The report said sporting codes and media that receive gambling sponsorships and advertising were “largely in lockstep” with gambling companies in “grooming children” to gamble and resisting reform.

“Online gambling has been deliberately and strategically marketed alongside sport, which has normalised it as a fun, harmless, and sociable activity that is part of a favourite pastime,” Murphy wrote.

“Gambling advertising is grooming children and young people to gamble and encourages riskier behaviour. The torrent of advertising is inescapable.

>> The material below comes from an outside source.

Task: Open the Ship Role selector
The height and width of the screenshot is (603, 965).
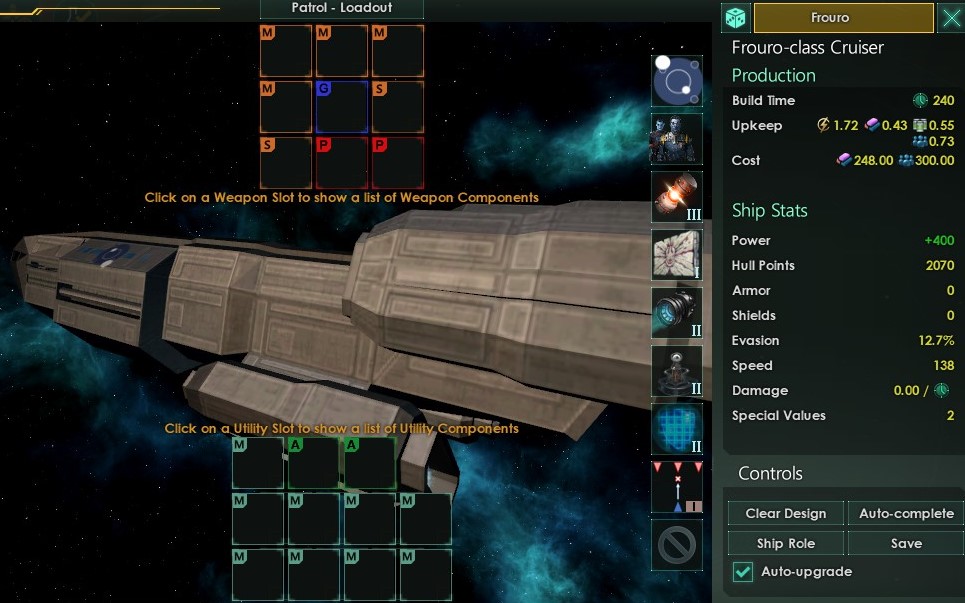Action: click(786, 543)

It is manipulating an impressionable and vulnerable audience to gamble online.”

Corporate bookmaker lobby group Responsible Wagering Australia (RWA) said in a statement on Wednesday that the government should take a “balanced approach” and ignore the report’s call for a full advertising ban, describing it as a “step too far”.

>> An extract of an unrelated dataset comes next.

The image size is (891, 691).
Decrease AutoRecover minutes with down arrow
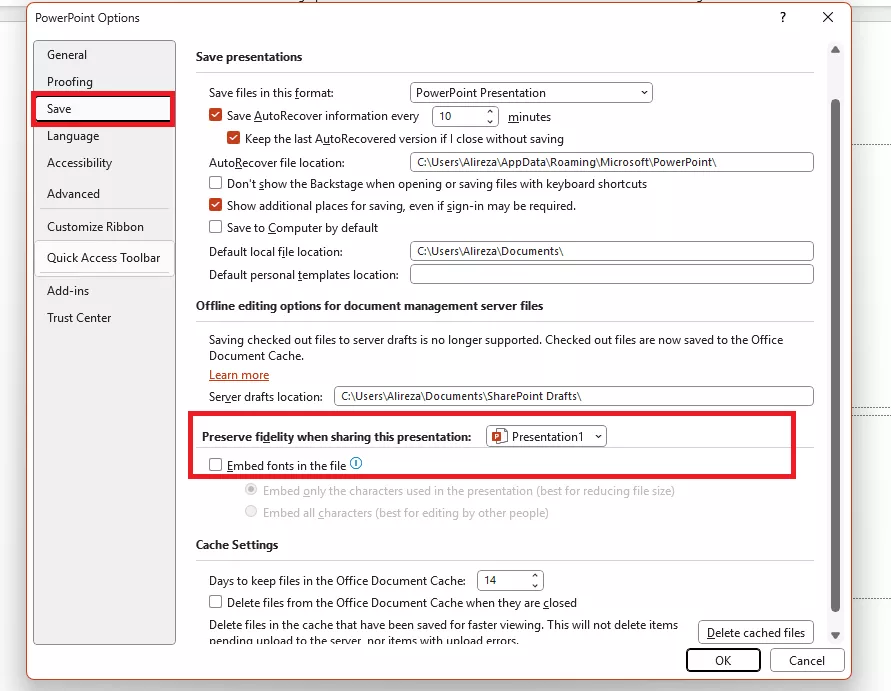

CEO Kai Cantwell said the industry had acknowledged the need to reduce advertising volume, but that “blanket bans — even in a phased roll out — are short-sighted, ineffective and are not the answer”.

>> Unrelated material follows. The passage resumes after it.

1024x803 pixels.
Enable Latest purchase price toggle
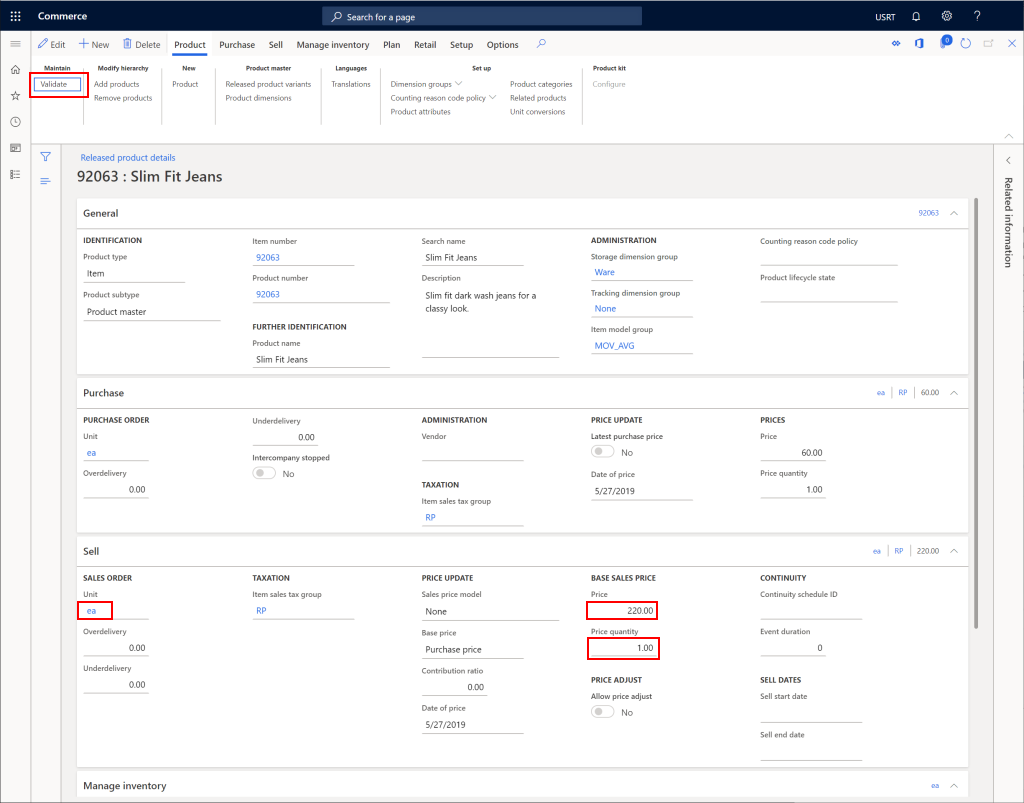click(602, 451)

The committee report also recommends that a single federal minister oversee the sector and that a national regulator be formed to police it, with the Australian Communications and Media Authority (ACMA) to be upgraded from the “narrow” regulatory role it now plays to one of enforcement.

The new regulator would have the “sole purpose of reducing harm and [have] responsibility for all licensing and regulation”, it said, notwithstanding potential overlap or conflict with state government regulators.

"There is too much potential for the gambling industry to be involved in the development of gambling regulation and policy in Australia," the report says.

"Australia’s licensed [operators] have been successful in framing the issue of gambling harm around personal responsibility while diminishing industry and government responsibility."

Other possible reforms point to new costs for the online industry in addition to the purging of the advertising space.

Corporate bookmakers would be levied to fund a new set of “national strategy harm introduction measures”, extending from the current National Consumer Protection Framework, as well as funding additional regulatory functions.

The public health measures would include prevention, early intervention and treatment for harmed gamblers, complementing an aggressive new public education campaign on gambling harm and boosting funds for gambling research.

Other recommendations include:

  • Possible minimum bet limits.
  • A ban on all commissions to staff or third parties for customer account referrals.
  • Disclosure of all player data to the regulator and “approved researchers”.
  • A technical strategy to block offshore websites “quickly and more effectively” than the ACMA now provides.
  • A protocol for blocking payment transactions in conjunction with financial service providers, as well as introducing gambling consumer protection standards for those institutions.
  • Tougher sanctions for foreign and domestic individuals and companies that flout Australian law.
  • Making customer duty of care an active legal responsibility.
  • Possible imposition of a “standard behavioural algorithm” on operators to reduce online gambling harm.
  • A national database for gambling harm and suicide.
  • Improved communication with foreign officials on combatting illegal online gambling.

Finally, the report recommends legal clarity for, and tighter regulation of, loot boxes in interactive gaming, including consistent age classification for online products and possible imposition of spending controls and transparent odds data for individual items.

Public and activist anger, the progressive weakening of the Australian gambling lobby’s influence after years of government probes, scandal and disgrace for the land-based sector, and the accelerating prosecution of online gambling advertising breaches at state and federal levels, have left the industry highly vulnerable to the report’s consensus call for reform across the board.

Two bills on gambling advertising have already been tabled by non-government lawmakers, with one backing a complete ban, although these are likely to be superseded by a comprehensive government bill.

The Labor government will consider the report before releasing an in-principle list of responses to the recommendations.